Once the line with "LED-Tagfahrlicht (139, 887)" is found in the material, write out that line and every later line exactly, through the end.

────────────────────

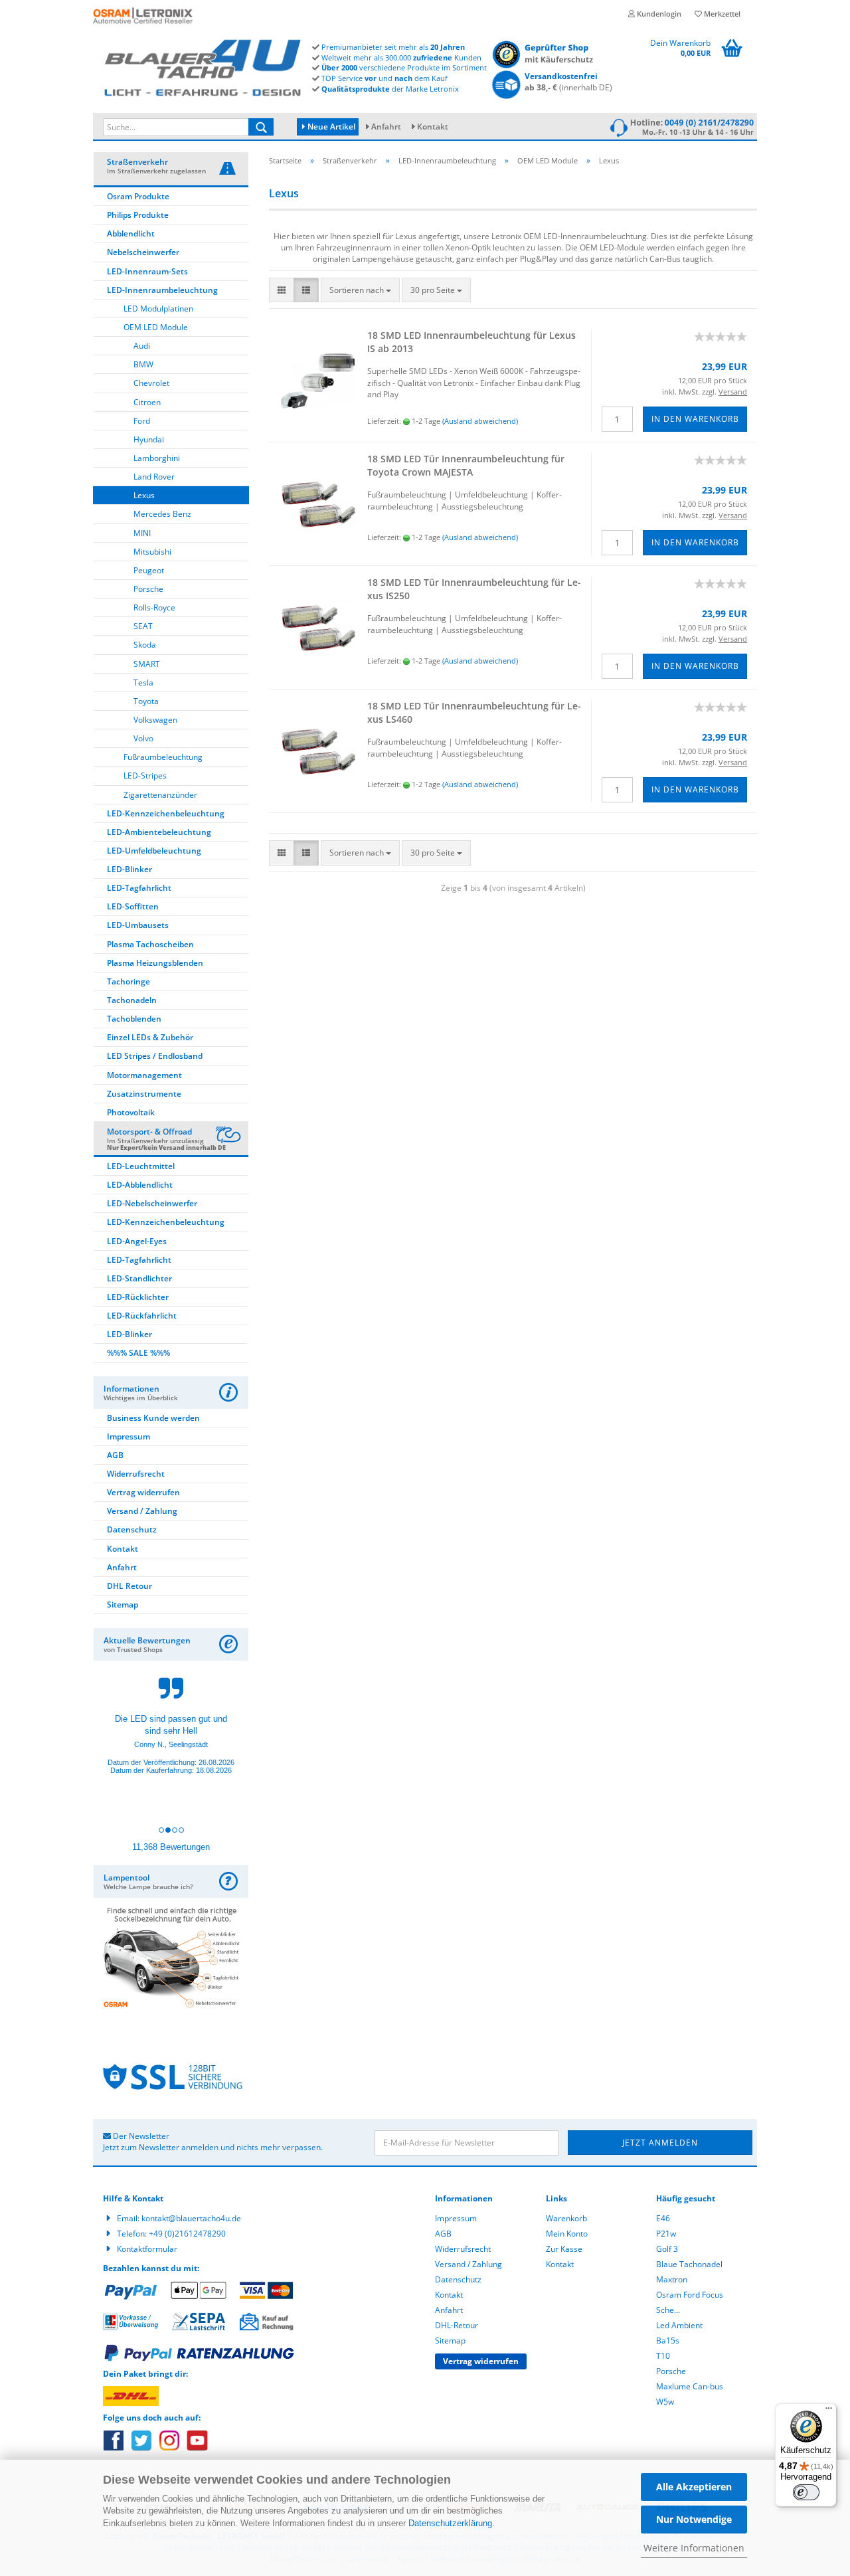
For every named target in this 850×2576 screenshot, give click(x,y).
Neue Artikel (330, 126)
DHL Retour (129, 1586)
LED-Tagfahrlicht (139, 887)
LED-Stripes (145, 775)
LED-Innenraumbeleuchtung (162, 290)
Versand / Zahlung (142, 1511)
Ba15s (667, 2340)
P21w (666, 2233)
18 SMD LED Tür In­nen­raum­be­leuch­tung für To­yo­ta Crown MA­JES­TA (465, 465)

────────────────────

## Response to this task
LED-Tagfahrlicht (139, 887)
LED-Stripes (145, 775)
LED-Innenraumbeleuchtung (162, 290)
Versand / Zahlung (142, 1511)
Ba15s (667, 2340)
P21w (666, 2233)
18 SMD LED Tür In­nen­raum­be­leuch­tung für To­yo­ta Crown MA­JES­TA (465, 465)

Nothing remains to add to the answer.